Other factors also affect sleep, including environmental, behavioral, demographic and medical. Environmental factors include temperature extremes, light, uncomfortable sleep surface or position, excess environmental noise; behavioral factors including caffeine, tobacco or alcohol use, irregular sleep schedules, napping, and shift work; and medical factors including certain types of medications, sleep disorders, and psychiatric conditions. Having experienced or experiencing major stressors (e.g., death of a loved one, divorce, major illness) also increase the risk for poor sleep.

Diagnosing Sleep Issues

To diagnose a sleep problem, healthcare providers will perform subjective and objective assessments. Subjectively, the provider will ask patients to complete a sleep history that asks for a description of one’s sleep pattern, sleep quality, daytime sleepiness, and daytime functioning. They may also ask patients about sleep hygiene practices (e.g., exercise before bed and caffeine intake), the sleep environment (e.g., noise, light) and general emotional and physical challenges. In addition, patients may complete sleep diaries or sleep specific questionnaires. Some providers may compare subjective diary reports with readings from devices worn on the wrist that measure motion.

‘Caregivers with poor sleep are also more likely to place persons living with dementia into residential care communities.’

Based on the subjective responses, a primary care provider may initially manage the sleep problem; however, most will refer the patients to a healthcare provider who specializes in sleep medicine. This provider may then order a polysomnography to further diagnose the sleep disorder. Polysomnography can be done at home or in a sleep laboratory. It involves electroencephalography, which measures electrical brain activity, electromyography, which records electrical activity from muscle movement, electrooculography, which records eye movements, electrocardiography, which measures heart rate and detects cardiac rhythm, pulse oximetry, which measures arterial oxygen saturation, and breathing movements.

Good Sleep Hygiene

Based on the assessments, a provider will then diagnose the sleep disorder.

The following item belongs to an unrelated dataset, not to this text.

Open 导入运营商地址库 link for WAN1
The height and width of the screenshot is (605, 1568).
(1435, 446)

Once there’s a diagnosis, the provider may choose to manage it using medications, behavioral techniques and/or both. Regardless of the diagnosis, generally people can practice good sleep hygiene—maintaining a regular sleep schedule (including on weekends), practicing a relaxing bedtime ritual, which may include deep breathing, progressive muscle exercises and guided imagery, keeping the bedroom quiet, dark and at a cool, comfortable temperature, sleeping on a comfortable mattress and pillow, turning off electronics before going to bed, limiting caffeine intake after lunchtime, not eating a heavy meal or drinking alcohol within two hours of bedtime, and exercising regularly but not within two hours of bedtime.

The general recommendation for exercise is 150 minutes per week of moderate-intensity activity or 75 minutes weekly of vigorous-intensity activity in addition to two days per week of strength training activities. Anyone starting a new exercise routine or increasing the intensity of exercising should discuss these potential changes in activity with their healthcare provider and/or use an accredited professional to provide guidance regarding exercises based on ability.

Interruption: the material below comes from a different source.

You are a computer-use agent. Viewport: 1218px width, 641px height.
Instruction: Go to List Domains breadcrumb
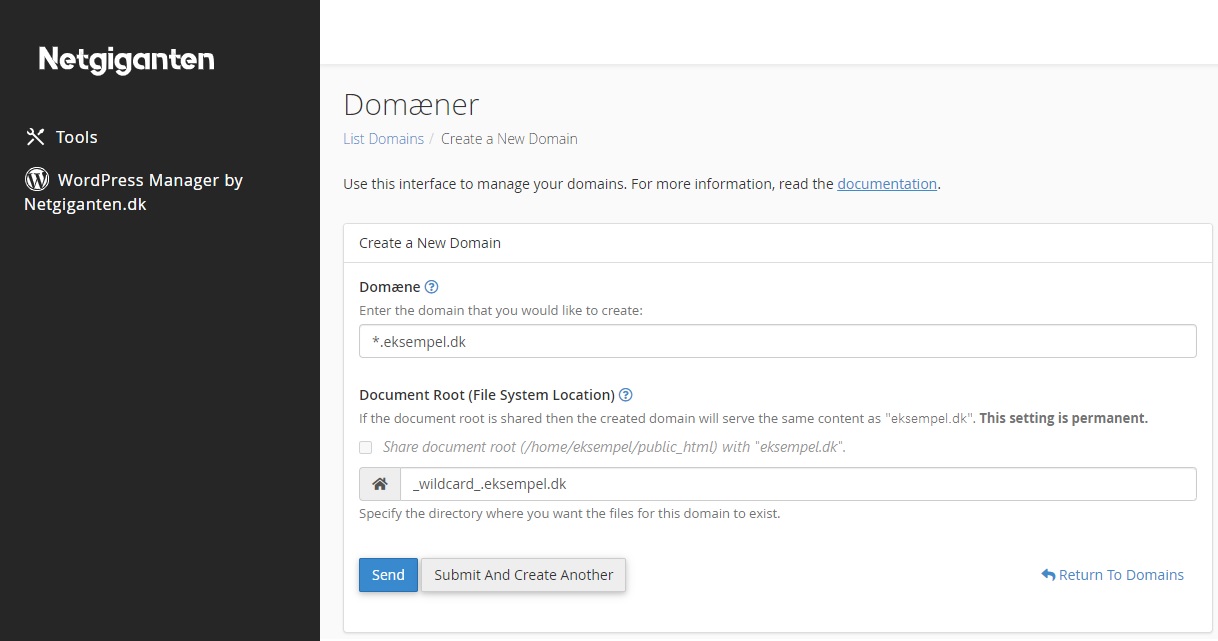click(383, 139)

As it pertains to medications used to treat sleep disorders, some may be cautioned for use in older adults due to their side effects and their increased risk for greater negative outcomes like falls. It is important to discuss potential side effects with the healthcare provider and how to identify and manage them. These medications also should be checked with medications the individual is taking to ensure they are not interacting with one another.

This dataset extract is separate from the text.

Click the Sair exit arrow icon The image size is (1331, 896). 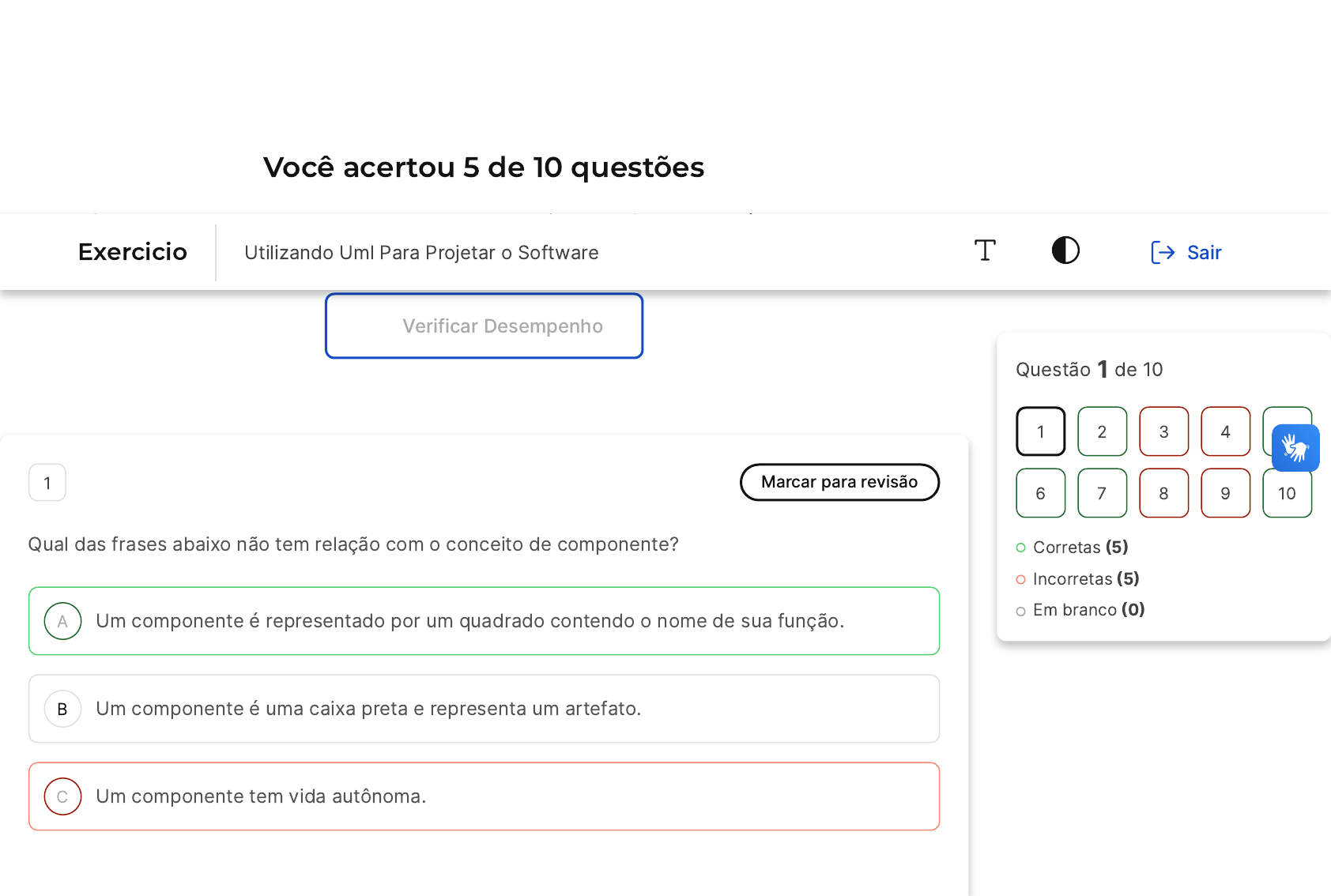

Sleep disturbances and disorders are prevalent in the population. To identify and manage them, it is critical to consult a healthcare provider who will diagnose and develop a collaborative plan of care for the specific sleep disorder. However, an individual can practice healthy sleep habits prior to diagnosis. After a diagnosis, following the prescribed plan of care after discussing potential medication side effects with the healthcare provider, for the best outcome.

Glenna S. Brewster Glasgow, PhD, RN, FNP-BC, is an assistant professor at the Nell Hodgson Woodruff School of Nursing at Emory University in Atlanta, Ga.